Requirement »
Starting at the first line of the entries and stopping after the line that contains "Looking at the screenshot, I should 376,138.", convert those lines into a numbered list with blank lines left out.

--- begin Given records ---

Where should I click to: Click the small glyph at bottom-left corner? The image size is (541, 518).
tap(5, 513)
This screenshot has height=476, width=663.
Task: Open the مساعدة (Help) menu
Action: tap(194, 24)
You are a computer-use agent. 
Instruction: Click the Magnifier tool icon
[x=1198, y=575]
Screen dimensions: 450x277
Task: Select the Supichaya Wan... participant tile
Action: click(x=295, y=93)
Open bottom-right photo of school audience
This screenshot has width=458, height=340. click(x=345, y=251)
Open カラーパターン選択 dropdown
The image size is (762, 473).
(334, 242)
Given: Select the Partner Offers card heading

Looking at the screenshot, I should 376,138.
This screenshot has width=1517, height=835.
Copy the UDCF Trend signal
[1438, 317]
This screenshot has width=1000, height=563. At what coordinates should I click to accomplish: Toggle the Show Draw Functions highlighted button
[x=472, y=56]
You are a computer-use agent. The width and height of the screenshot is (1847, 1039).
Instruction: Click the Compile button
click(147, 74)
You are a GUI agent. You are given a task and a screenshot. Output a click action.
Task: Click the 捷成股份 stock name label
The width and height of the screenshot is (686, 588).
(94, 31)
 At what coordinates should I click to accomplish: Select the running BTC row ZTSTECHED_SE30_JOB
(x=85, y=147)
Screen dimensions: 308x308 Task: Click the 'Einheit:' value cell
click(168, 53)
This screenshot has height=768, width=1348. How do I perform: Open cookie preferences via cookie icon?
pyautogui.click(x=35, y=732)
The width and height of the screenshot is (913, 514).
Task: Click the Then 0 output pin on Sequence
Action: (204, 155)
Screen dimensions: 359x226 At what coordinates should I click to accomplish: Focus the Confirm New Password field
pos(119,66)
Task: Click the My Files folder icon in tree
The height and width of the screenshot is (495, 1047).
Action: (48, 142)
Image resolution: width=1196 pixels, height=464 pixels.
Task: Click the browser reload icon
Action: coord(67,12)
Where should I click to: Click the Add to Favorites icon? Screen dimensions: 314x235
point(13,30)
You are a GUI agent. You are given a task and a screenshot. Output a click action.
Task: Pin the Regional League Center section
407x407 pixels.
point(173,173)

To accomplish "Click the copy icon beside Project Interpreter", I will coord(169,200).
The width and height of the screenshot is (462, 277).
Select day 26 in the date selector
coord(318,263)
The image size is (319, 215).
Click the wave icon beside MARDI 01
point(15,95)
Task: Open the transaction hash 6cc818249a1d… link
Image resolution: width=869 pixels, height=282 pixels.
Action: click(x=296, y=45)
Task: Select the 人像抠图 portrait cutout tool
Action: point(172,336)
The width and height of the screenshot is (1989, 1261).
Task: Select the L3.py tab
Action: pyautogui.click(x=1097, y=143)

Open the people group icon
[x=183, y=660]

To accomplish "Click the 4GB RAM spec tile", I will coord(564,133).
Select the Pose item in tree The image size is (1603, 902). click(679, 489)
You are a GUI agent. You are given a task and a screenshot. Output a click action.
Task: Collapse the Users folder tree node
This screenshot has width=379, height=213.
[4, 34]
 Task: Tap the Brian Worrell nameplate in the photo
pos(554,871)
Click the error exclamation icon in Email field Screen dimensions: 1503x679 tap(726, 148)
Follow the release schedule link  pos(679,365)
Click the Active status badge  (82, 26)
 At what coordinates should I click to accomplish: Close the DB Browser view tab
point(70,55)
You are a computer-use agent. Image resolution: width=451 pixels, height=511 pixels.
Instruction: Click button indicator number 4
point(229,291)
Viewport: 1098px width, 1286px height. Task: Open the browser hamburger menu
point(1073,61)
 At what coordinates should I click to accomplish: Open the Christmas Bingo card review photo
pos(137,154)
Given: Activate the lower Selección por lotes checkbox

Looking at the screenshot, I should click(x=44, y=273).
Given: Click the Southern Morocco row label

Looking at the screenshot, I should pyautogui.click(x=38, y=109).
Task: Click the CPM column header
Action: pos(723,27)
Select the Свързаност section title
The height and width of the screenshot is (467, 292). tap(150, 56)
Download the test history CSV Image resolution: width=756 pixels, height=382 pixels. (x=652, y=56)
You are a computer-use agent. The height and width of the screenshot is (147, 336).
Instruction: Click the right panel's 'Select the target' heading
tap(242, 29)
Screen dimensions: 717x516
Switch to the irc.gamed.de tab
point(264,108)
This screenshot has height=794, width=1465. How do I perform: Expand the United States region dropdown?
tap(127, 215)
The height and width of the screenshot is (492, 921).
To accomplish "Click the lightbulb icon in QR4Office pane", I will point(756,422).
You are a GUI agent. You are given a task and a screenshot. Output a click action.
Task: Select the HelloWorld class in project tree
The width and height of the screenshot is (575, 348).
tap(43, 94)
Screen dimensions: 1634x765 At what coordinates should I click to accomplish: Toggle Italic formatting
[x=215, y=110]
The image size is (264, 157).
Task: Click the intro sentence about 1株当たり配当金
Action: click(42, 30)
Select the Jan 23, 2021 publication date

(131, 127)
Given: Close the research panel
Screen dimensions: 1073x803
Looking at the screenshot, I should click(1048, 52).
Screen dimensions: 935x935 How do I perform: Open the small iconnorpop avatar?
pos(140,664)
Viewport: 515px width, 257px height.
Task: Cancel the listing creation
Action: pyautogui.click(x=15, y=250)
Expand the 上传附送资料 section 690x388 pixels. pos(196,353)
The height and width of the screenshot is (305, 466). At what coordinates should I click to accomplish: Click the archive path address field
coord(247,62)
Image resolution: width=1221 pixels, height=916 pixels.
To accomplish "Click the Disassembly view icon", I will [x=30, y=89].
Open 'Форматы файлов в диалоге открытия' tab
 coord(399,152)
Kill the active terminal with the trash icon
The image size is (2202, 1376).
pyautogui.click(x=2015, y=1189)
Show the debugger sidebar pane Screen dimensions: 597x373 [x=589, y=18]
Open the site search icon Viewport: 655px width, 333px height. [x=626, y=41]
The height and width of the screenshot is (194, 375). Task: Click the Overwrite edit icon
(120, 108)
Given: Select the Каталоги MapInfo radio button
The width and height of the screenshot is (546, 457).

--- end Given records ---

Response for this exercise »
1. Where should I click to: Click the small glyph at bottom-left corner? The image size is (541, 518).
2. tap(5, 513)
3. This screenshot has height=476, width=663.
4. Task: Open the مساعدة (Help) menu
5. Action: tap(194, 24)
6. You are a computer-use agent. 
7. Instruction: Click the Magnifier tool icon
8. [x=1198, y=575]
9. Screen dimensions: 450x277
10. Task: Select the Supichaya Wan... participant tile
11. Action: click(x=295, y=93)
12. Open bottom-right photo of school audience
13. This screenshot has width=458, height=340. click(x=345, y=251)
14. Open カラーパターン選択 dropdown
15. The image size is (762, 473).
16. (334, 242)
17. Given: Select the Partner Offers card heading
18. Looking at the screenshot, I should 376,138.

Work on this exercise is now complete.